'Blade runner' through on world debut
Updated: 2011-08-29 15:09
Oscar Pistorius of South Africa (L) runs past Femi Ogunode of Qatar during the men's 400 metres heats at the IAAF World Championships in Daegu, Aug 28, 2011. [Photo/Agencies]
DAEGU, South Korea - "Blade runner" Oscar Pistorius passed his first test with flying colours on his world championships debut by finishing third in his heat to reach the semi-finals of the 400 metres on Sunday.
The South African, who has had to overcome huge legal and performance obstacles just to be allowed to race in Daegu on his prosthetic legs, delighted the crowd with a strong run of 45.39 seconds from an outside lane.
The crowd rose to the double amputee as he powered down the final straight before a band of his compatriots chanted "Oscar! Oscar!" to confirm the 24-year-old as one of the sentimental favourites of the championships.
Describing his landmark race as a "great relief" especially after the disruption of a false start by another of the runners, Pistorius said he had fulfilled a long-held ambition.
"It was a great opportunity for me to have a chance to run, this is a goal I've had for many, many years," he told reporters.
"I really don't feel like a pioneer but I'm very honoured to be in the position I am in ... I hope to write a few more chapters, I'm still young."
Noting that other heats had been faster, Pistorius, whose time was the second fastest of his career, said he thought Monday's semi-final might be the end of the road for him in Daegu.
"Today my goal was to be consistent, it was difficult running from lane eight, I know tomorrow's going to be much more challenging," he said.
Oscar Pistorius of South Africa comes out of the starting blocks during his men's 400 metres heat at the IAAF World Championships in Daegu, Aug 28, 2011. [Photo/Agencies]
Earlier, defending champion LaShawn Merritt of the US had stamped his authority on the event with the fastest time of the year of 44.35 to win his heat in impressive style.

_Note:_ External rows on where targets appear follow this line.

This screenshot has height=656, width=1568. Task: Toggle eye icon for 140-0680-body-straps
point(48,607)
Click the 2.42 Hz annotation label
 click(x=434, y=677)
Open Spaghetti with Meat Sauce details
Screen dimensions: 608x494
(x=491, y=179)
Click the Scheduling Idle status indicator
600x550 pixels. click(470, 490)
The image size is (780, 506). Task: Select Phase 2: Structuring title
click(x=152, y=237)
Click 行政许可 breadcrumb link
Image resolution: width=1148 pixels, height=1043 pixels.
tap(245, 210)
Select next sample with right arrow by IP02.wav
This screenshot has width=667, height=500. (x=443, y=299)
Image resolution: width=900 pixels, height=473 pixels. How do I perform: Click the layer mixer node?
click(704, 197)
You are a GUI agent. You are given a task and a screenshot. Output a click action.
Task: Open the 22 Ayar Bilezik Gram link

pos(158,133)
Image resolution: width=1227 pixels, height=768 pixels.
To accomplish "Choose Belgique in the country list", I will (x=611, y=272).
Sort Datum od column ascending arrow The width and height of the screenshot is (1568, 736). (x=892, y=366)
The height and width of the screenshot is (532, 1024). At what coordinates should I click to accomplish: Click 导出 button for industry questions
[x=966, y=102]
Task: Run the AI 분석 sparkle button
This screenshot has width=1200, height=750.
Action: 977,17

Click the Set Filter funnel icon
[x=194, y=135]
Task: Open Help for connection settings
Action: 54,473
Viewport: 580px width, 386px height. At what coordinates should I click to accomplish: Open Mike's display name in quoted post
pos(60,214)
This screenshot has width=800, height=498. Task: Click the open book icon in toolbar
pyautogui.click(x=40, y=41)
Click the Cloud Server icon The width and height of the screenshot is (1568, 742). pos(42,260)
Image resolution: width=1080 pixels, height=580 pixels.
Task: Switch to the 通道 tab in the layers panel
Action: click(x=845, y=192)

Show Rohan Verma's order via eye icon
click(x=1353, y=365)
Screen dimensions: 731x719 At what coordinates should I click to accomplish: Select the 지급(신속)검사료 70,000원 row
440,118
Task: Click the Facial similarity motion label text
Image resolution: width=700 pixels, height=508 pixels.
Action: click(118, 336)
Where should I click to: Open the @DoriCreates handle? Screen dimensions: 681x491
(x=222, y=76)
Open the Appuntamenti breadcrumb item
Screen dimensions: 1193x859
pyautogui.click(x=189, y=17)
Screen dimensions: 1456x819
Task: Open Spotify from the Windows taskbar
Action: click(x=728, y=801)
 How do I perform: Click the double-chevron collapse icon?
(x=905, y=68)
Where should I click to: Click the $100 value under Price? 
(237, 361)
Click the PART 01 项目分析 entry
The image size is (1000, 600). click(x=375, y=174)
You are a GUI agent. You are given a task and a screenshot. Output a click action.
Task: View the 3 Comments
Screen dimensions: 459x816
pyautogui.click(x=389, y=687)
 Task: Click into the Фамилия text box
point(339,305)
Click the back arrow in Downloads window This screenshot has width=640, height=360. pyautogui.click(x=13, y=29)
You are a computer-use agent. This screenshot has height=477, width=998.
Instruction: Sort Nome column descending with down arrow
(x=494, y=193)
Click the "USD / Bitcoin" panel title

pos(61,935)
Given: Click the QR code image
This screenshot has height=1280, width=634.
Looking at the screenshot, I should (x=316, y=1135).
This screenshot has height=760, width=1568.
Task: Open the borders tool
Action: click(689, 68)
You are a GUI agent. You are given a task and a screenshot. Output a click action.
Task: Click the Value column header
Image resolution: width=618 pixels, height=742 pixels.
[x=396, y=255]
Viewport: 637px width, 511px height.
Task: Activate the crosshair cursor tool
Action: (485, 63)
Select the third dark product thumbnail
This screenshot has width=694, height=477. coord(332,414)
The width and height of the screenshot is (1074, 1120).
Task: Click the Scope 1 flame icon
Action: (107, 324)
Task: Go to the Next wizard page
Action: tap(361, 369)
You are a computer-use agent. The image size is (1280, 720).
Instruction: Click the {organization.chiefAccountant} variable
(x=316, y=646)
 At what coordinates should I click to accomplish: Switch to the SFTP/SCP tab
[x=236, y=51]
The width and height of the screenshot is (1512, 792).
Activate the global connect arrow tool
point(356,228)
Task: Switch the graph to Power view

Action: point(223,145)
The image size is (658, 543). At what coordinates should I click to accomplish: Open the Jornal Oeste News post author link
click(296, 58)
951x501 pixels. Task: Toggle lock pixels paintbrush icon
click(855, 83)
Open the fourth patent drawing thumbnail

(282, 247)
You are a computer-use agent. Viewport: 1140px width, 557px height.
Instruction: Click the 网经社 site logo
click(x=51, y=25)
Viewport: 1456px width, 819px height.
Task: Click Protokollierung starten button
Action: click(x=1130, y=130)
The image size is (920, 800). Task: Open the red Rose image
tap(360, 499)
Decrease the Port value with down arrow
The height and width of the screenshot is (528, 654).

The American, also the Olympic champion, had raced just once before Sunday since returning from a 21-month doping suspension in July. "I've never worked harder, it was a little faster than I thought it would be but I was comfortable," he said.
Merritt confirmed that Pistorius's story had inspired not only the crowd. "He ran the time to get here, I had a little time to talk to him and he's a great person with a great personality," he said. "He's dedicated and motivated and has a great heart. I wish all the best to him."
Young Grenadans Kirani James (45.12) and Rondell Bartholomew (44.82), the fastest men this year before Merritt's run on Sunday, also eased into Monday's semi-finals.
American champion Tony McQuay, who owned the fourth best time of the year, made a surprise exit, however, after pulling up with a hamstring strain.